The good news is most of this is rare! Most people just feel vaguely unwell, never quite right bad guts and tired all the time. The bad news is how many are never diagnosed? How many expats with Bilharzia go home, continue to see their chosen specialist, get diagnosed with IBS, endometriosis, chronic PID, recurrent UTI or depression, and only get better when the schistosomes die of old age after 15 years?
Diagnosis
The symptoms are vague, and are usually diagnosed as something else because few doctors think Bilharzia. So first of all think Bilharzia! Take it seriously. It probably isn’t but it might be. Our advice is after any exposure, get tested. Any vague symptoms get tested. When you leave the country get tested. Any long-lasting vague unwell after being in Africa think “what if it’s bilharzia.” Any sudden neurological symptoms such as headaches, dizziness, tingling or numbness get tested. Vague rather annoying tingling in the fingers on Monday can be paralysed from the neck down in ICU on a ventilator on Thursday.
Please be wary of advice from those who are not up to date. We have mostly Mansoni at our end of the lake that doesn’t present with haematuria or eggs in the urine. You might find eggs in the stool: if there are enough to find and use special concentration techniques. In most patients if you find an egg it’s a bit of a fluke.* Blood tests for antibody are low sensitivity and specificity: many cases do not have detectable antibodies. Even PCR can miss it. So what to do?
The cathodic antigen point-of-care tests are excellent screening tests. It’s a quick simple very cheap urine dip stick. Schistosomes burp: the antigen is burped out into the blood and can be detected in the urine. The test can be strong positive, weak or negative depending how many flukes you are hosting. Early research suggested too many false positives, but modern research shows that those weak tests are correct but the other tests failed to detect it. For more detail see the longer article on the website.
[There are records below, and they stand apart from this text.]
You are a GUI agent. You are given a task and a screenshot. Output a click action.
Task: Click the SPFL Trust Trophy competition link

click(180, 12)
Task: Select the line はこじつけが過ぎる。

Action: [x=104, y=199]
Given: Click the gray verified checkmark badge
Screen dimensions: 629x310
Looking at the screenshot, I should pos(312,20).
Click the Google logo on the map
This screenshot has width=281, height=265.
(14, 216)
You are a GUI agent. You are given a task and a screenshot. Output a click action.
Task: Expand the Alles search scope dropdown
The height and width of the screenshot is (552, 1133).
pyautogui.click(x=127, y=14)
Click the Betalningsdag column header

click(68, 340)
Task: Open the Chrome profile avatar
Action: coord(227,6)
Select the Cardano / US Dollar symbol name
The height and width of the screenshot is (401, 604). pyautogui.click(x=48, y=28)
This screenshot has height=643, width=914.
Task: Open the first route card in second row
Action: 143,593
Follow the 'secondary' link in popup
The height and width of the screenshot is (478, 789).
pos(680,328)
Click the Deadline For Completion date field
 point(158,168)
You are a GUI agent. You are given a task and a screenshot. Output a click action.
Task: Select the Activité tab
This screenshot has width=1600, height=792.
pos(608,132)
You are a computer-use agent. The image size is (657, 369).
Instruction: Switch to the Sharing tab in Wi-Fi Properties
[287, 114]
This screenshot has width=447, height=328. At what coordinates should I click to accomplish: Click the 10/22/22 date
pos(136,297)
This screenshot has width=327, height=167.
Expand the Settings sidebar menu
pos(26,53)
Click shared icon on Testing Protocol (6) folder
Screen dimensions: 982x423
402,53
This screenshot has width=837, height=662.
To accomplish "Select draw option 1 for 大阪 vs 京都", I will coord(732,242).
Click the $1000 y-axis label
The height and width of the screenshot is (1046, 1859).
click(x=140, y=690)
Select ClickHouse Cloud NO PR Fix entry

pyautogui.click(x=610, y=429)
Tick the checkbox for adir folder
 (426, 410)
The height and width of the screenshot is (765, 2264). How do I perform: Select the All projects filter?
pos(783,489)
You’ve read how serious Bilharzia can be. If you have a positive urine antigen test is it really worth it to say no I don’t want treatment, the antibody test is negative? My strong advice is to take the medicine anyway. It might save your fertility or avoid prostrate surgery when you’re 30.
Treatment
Treatment is complicated so read more details on the website. Praziquantel paralyses the adults, the tegument drops off, they float back up to the liver and they are attacked by the immune system. First dose most may survive but immunity is primed. Second dose more will die. Most people will need a third dose.
Our advice has evolved over the years. Best for most people is first time take a dose of 60mg per kg at night with food for 3 nights. Successful treatment results in a significant immune response to the dying schistosomes: read the website. Then test again after 3 weeks. If still positive take another dose one night only. Test again. We expect each test to get more faint. Once negative, take another dose after a month just to be sure. Yes the medicine is horrible, the immune reaction is unpredictable and paediatric preparations are still on the horizon.
Summary
Bilharzia
Bilharzia is an unpredictable disease, ranging from unrecognised to fatal neurological involvement. Diagnosis is often missed, but proper treatment is successful. Read the full website.
Bottom line: take Bilharzia seriously.